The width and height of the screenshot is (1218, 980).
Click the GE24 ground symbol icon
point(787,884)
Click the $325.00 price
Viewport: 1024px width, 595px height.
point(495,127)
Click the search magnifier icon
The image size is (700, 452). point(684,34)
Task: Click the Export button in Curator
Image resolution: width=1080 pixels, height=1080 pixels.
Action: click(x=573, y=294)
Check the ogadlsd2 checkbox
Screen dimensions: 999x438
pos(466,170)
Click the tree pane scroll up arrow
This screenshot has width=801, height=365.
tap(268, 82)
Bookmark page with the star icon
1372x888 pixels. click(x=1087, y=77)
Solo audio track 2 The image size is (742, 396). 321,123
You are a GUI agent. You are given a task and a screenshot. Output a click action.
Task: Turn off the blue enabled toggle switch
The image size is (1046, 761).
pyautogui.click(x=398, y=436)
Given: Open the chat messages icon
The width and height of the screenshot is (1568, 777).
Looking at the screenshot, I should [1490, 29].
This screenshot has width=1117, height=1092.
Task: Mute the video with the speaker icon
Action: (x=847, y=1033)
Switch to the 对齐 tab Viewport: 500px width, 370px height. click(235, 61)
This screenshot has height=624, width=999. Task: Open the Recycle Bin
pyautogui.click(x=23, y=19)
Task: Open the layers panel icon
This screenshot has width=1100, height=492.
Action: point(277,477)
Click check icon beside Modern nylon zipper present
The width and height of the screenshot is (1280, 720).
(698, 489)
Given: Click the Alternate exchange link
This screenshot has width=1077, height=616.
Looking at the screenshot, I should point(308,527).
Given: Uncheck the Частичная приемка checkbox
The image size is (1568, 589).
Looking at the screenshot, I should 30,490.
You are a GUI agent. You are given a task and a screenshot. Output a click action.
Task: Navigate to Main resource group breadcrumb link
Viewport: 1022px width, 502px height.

> _Stated problem_:
Please copy out all of the data above line for line, with no changes.

> _Right answer_:
The width and height of the screenshot is (1218, 980).
Click the GE24 ground symbol icon
point(787,884)
Click the $325.00 price
Viewport: 1024px width, 595px height.
point(495,127)
Click the search magnifier icon
The image size is (700, 452). point(684,34)
Task: Click the Export button in Curator
Image resolution: width=1080 pixels, height=1080 pixels.
Action: click(x=573, y=294)
Check the ogadlsd2 checkbox
Screen dimensions: 999x438
pos(466,170)
Click the tree pane scroll up arrow
This screenshot has width=801, height=365.
tap(268, 82)
Bookmark page with the star icon
1372x888 pixels. click(x=1087, y=77)
Solo audio track 2 The image size is (742, 396). 321,123
You are a GUI agent. You are given a task and a screenshot. Output a click action.
Task: Turn off the blue enabled toggle switch
The image size is (1046, 761).
pyautogui.click(x=398, y=436)
Given: Open the chat messages icon
The width and height of the screenshot is (1568, 777).
Looking at the screenshot, I should [1490, 29].
This screenshot has width=1117, height=1092.
Task: Mute the video with the speaker icon
Action: (x=847, y=1033)
Switch to the 对齐 tab Viewport: 500px width, 370px height. click(235, 61)
This screenshot has height=624, width=999. Task: Open the Recycle Bin
pyautogui.click(x=23, y=19)
Task: Open the layers panel icon
This screenshot has width=1100, height=492.
Action: point(277,477)
Click check icon beside Modern nylon zipper present
The width and height of the screenshot is (1280, 720).
(698, 489)
Given: Click the Alternate exchange link
This screenshot has width=1077, height=616.
Looking at the screenshot, I should point(308,527).
Given: Uncheck the Частичная приемка checkbox
The image size is (1568, 589).
Looking at the screenshot, I should 30,490.
You are a GUI agent. You are given a task and a screenshot. Output a click action.
Task: Navigate to Main resource group breadcrumb link
Viewport: 1022px width, 502px height.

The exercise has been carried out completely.